First impressions: Glasgow
Nothing in the rolling countryside of the Borders prepares you for the huge city of Glasgow, heart of Scotland, though not its capital – Edinburgh.
Traveling up from Carlisle, over the border into Scotland, one is immediately struck by how less heavily populated Scotland is, as is Wales on England’s western flanks.
Mile upon mile of rolling hills, dotted with sheep, crossed with rivers and dammed into hydro-electric schemes, the borders of Scotland are beautiful – not as majestic as the Highlands – less austere, more cultivated, but with a charm that all rural areas in the British Isles possess.
Rushing headlong through the town of Motherwell, with its defunct steel works – the slogan ‘Save Scottish steel!’ surviving the weather, and reminding passers by of what has long gone, the train starts what is almost like a descent in an aircraft, slowing through the urban towns on the fringes of Scotland’s biggest and busiest city.
As we near Glasgow Central, the spires and towers, and the monoliths of Victorian wealth come into view. Here though, the stonework is different – a sandstone with a reddish hue in building after building, proclaiming the city’s importance and the origins of its wealth – shipbuilding, heavy engineering, and imports and exports to and from an Empire that once fed this teeming city and its people.
Of course, today, having the preoccupation of my visit to inhibit my wish to look round, that and my day return ticket to speed me round before final whistle sounding the exit of the last train for the south, I have to make do with fleeting glances down streets and along the Clyde.

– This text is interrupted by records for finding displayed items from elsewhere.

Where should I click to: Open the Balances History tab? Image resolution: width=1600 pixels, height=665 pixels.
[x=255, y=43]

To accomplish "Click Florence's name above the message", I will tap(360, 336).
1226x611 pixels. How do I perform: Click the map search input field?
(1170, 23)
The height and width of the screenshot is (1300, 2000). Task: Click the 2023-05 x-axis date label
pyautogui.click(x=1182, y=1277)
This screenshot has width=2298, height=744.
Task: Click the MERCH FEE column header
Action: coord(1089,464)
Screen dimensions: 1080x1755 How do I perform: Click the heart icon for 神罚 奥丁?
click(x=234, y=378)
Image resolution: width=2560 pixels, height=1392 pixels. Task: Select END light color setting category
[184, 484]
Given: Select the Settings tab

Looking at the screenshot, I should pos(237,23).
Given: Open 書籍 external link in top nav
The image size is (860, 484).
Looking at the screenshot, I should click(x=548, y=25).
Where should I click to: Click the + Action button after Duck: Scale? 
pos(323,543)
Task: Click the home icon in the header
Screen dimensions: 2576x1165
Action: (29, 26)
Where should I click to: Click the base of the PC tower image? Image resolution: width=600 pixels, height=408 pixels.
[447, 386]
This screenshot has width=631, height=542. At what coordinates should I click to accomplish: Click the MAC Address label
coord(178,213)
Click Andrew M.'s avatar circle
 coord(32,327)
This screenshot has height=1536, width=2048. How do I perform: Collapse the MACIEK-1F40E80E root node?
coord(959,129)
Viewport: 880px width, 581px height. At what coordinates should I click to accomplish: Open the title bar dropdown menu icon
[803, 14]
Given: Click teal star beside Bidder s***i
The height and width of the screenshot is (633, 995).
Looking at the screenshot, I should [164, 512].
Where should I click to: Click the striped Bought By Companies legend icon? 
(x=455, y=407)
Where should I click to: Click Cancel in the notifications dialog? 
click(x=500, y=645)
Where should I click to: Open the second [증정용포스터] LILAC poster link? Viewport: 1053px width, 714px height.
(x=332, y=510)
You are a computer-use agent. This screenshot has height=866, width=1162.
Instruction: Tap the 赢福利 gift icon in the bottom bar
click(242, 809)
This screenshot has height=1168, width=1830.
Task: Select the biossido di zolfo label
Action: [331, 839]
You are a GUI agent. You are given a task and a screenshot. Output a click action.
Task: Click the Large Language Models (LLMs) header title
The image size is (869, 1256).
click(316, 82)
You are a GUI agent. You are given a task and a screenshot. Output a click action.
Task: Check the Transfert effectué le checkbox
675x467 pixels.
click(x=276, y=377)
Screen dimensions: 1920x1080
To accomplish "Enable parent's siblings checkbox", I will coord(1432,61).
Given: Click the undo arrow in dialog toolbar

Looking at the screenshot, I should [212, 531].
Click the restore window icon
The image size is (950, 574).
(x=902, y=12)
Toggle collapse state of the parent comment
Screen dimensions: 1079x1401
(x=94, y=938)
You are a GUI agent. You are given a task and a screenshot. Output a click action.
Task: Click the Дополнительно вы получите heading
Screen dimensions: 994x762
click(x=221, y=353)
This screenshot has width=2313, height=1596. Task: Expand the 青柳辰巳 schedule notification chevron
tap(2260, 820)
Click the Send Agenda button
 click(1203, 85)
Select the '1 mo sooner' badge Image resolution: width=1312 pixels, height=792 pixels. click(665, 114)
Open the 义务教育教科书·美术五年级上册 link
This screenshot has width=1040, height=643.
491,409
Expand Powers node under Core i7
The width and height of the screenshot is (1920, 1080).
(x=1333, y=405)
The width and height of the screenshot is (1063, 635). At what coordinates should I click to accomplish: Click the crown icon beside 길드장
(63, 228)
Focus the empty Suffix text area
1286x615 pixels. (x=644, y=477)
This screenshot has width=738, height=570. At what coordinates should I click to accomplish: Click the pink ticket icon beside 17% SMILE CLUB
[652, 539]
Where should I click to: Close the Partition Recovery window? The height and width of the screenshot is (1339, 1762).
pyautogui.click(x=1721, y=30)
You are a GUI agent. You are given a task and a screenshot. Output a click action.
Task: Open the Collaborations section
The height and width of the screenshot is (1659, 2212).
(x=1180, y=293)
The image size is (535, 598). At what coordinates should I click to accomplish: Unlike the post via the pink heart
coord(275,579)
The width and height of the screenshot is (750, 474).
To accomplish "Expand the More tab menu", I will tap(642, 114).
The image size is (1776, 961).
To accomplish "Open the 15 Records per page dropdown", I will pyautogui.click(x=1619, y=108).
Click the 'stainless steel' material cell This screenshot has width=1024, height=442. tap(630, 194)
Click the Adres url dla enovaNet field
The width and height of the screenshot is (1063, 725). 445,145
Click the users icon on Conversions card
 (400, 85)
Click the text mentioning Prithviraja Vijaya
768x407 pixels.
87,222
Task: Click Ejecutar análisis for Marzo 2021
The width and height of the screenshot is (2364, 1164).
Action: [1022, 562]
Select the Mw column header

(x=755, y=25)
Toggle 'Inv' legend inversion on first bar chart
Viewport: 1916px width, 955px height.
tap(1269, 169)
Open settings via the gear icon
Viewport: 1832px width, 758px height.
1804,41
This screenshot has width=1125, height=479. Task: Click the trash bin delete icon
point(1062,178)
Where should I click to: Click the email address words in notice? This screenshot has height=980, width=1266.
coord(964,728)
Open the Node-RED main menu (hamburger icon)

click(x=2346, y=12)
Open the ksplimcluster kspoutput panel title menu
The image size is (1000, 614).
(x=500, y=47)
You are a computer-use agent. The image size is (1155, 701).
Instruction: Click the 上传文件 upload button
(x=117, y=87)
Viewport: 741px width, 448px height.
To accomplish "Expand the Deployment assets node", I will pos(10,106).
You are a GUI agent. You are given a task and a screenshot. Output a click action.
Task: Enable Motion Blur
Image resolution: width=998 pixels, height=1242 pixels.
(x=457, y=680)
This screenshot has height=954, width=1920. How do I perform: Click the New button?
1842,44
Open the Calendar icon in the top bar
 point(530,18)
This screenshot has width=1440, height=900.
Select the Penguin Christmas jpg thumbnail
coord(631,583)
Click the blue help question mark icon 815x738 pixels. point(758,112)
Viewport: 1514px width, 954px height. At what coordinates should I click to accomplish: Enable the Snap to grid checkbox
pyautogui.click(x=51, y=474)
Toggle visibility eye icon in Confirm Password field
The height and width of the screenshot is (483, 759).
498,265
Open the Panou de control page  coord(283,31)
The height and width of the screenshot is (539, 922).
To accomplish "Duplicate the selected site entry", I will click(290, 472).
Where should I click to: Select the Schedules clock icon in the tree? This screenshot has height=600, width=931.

George Square flashes past, its twelve statues beckoning me to alight from my taxi and read their names – Queen Victoria, Prince Albert, and then James Watt, Sir Walter Scott and Robert Burns standing much lower, as though the Waverley novels were piled under Scott to elevate him above Burns and Tam o’ Shanter.
The last name I noticed as we left the square was Robert Peel (was he Scottish, I wondered), founder of ‘bobbies’ called Peelers in memory of a sometimes less than popular Prime Minister.
In Livingstone Tower, my destination, I found a statue of a sitting Dr. Livingstone; I presume, waiting for the unexpected arrival of Stanley, no doubt. I also found a welcome from the man I had come up to talk to, as well as friendly chatter about Italy’s chances in the World Cup and the like from cheerful Glaswegian taxi drivers talking almost unintelligibly to my untrained English ears, and the right amount and quality of information from security staff at gates and in offices in reception areas.
Leaving on the 4.10 to Plymouth, no less, I recalled some of the names of Glasgow’s thronged streets – Montrose Street, Dobbies Loan, Gordon Street, and of course, that most well known of all the city’s thoroughfares; Sauchiehall Street. Speeding out of the conurbations, I found myself wondering at the pronunciation of Cambuslang and Millheugh.